UPDATED Washington’s redistricting maps – the preliminary ones, at least – will be out on September 13, a week from Tuesday.
The Redistricting Commission said that “At its monthly meeting in Olympia, on September 13, 2011, the Commissioners will each make public their proposed plans for congressional and legislative districts. The meeting begins at 10 a.m. in Senate Hearing Room 1 of the Cherberg Building on the Capitol Campus. A brief period of public comment and a time for media questions will follow the Commissioners’ presentation of their draft plans. The meeting will be webcast and broadcast live by TVW, the state’s non-profit public affairs television network.”

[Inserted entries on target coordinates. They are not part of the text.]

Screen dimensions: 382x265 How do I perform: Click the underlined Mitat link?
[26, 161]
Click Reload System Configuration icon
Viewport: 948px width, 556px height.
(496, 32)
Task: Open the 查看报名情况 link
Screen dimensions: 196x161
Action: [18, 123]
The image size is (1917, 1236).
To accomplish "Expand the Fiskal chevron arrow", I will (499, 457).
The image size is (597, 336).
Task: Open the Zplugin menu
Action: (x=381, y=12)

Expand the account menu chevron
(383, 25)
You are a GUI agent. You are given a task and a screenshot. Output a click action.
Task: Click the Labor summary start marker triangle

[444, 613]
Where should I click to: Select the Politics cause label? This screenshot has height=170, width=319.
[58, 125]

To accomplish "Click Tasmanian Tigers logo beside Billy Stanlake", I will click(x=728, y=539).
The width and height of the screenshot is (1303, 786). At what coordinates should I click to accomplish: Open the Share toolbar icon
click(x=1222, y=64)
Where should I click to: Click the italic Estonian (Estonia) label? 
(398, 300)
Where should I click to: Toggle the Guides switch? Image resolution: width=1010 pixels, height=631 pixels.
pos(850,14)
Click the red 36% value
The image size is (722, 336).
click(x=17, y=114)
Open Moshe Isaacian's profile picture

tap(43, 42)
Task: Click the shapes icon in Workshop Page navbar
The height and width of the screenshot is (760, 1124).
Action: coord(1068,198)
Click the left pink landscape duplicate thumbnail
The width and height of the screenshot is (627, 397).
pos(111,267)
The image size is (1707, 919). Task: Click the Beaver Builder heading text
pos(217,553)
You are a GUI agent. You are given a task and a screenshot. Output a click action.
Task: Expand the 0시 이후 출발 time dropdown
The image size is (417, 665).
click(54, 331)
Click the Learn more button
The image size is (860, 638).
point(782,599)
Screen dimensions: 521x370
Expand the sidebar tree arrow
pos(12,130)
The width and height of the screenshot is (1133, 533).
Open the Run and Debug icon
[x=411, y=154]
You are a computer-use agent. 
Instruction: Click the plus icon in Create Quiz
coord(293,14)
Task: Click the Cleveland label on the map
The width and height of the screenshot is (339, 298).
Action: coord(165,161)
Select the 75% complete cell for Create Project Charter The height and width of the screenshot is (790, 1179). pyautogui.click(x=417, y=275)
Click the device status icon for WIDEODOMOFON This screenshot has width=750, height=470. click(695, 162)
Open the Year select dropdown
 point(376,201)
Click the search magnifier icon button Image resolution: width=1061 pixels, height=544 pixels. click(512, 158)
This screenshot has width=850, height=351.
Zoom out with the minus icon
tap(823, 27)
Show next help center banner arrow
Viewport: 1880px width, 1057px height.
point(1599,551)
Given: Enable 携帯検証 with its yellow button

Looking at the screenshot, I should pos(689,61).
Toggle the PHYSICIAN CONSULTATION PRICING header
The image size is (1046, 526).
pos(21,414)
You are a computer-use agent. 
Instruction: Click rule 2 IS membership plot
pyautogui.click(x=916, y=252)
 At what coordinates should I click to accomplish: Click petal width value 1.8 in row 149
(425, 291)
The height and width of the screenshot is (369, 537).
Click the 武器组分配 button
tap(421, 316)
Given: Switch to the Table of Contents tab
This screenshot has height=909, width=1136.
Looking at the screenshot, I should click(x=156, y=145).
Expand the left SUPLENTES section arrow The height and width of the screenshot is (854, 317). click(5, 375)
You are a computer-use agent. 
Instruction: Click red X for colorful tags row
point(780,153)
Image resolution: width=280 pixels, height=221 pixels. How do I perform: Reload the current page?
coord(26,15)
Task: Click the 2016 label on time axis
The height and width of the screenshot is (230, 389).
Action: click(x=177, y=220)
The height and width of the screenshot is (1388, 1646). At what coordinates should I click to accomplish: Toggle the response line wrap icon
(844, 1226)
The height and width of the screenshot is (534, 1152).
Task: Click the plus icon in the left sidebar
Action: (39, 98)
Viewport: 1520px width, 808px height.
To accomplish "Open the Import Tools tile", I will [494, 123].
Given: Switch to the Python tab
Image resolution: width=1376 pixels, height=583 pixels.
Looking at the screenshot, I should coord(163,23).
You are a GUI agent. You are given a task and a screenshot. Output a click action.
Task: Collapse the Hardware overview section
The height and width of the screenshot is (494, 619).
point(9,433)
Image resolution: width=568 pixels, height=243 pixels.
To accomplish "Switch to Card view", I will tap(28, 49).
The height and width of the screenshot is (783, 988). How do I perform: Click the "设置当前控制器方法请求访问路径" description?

The commissioners will be allowed to not only release the maps but also talk (up to 25 minutes) about their relative virtues. Commissioner Slade Gorton, for one, has already said he plans to make use of his full 25 minutes.
The commission’s spokesman, Cathy Cochrane, said the September meeting ends the initial “listening phase,” though that doesn’t mean an end to public comments. The idea is that during the next month, till the October meeting, the commissioners will take public comments on the plans (each of the four commissioners will release a congressional and legislative plan) as well as negotiate among themselves – the “negotiating phase”. Up to this point, she said, “the commissioners are being very private right now,” apparently not even much discussing planning with each other. That together with more public input on the proposed maps will be the meat of the next month’s activities.
After the October meeting, more final rounds of negotiations are expected, with the idea that end decisions will be made in November.
The plans will be posted on line, and online comments from the public can be linked to each plan.